Everyone’s favourite space rockers are back, this time treading unchartered waters. Muse’s Drones is a concept album, in which a protagonist falls out of love and becomes a killing machine under the control of mind-controller-psychopaths, only to break free and destroy the system from the bottom up. It’s hardly as complex or deep as The Wall, but it’s a concept album nonetheless. Each song’s intention as part of the overall ‘story’ is clearly told through Matt Bellamy’s straightforward, sometimes cringeworthy (having the word ‘drone’ in every song doesn’t necessarily constitute a storyline) lyricism.

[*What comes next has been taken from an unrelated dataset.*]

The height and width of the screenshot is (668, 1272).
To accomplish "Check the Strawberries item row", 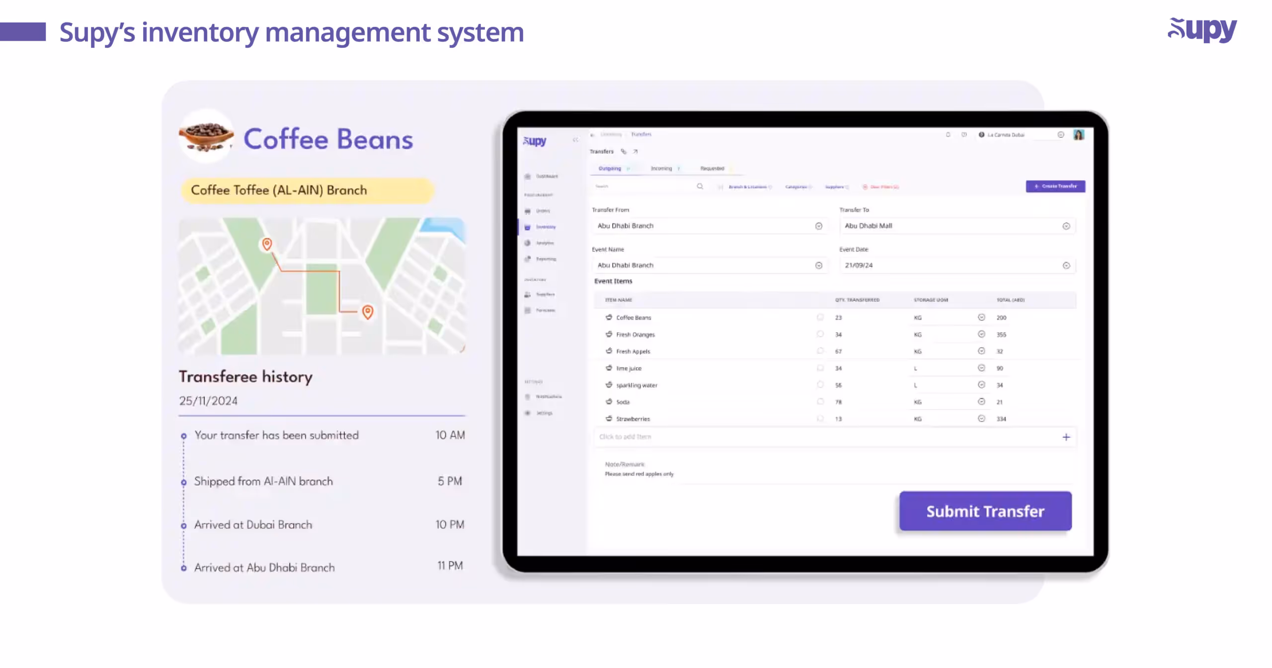I will pyautogui.click(x=820, y=418).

The first half of Drones is absolutely killer. Opener ‘Dead Inside’ is reminiscent of the band’s style on sixth album The 2nd Law, with its dark 80s synth groove and powerful, earnest vocals harking back to previous lead single ‘Madness.’ However, Muse shift into new territory on tracks such as ‘Psycho’ and ‘Reapers’, where fast guitar riffs and steady bass rhythm backing manage to combine the band’s stadium sound with long-forgotten feelings of aggressive old school rock. ‘The Handler’ is a particular standout, a dark combination of Royal Blood-like bass and brooding guitar with Bellamy’s falsetto intercepting throughout.

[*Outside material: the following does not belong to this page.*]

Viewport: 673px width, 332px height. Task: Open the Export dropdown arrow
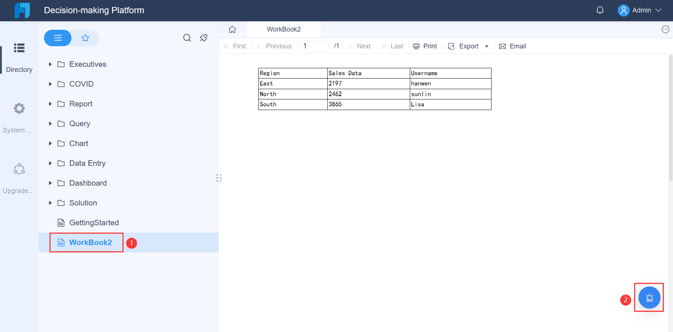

The second half of Drones starts to veer away from this tight rock sound into Muse’s more trademarkedly bombastic, OTT comfort zone. This detour sometimes works to the group’s advantage, such as on Dire-Straits-esque ‘Aftermath’ or epic three part finale ‘The Globalist’- but other times, things just get a bit too Queen-like. Overall, it feels like the album is split into two very well structured parts, with one narrative flowing throughout- a move that is either stylistic genius (following the depression and elation of the protagonist) or (more likely) a misstep in musical direction. Make sure you’ve got your tin-foil hat strapped on.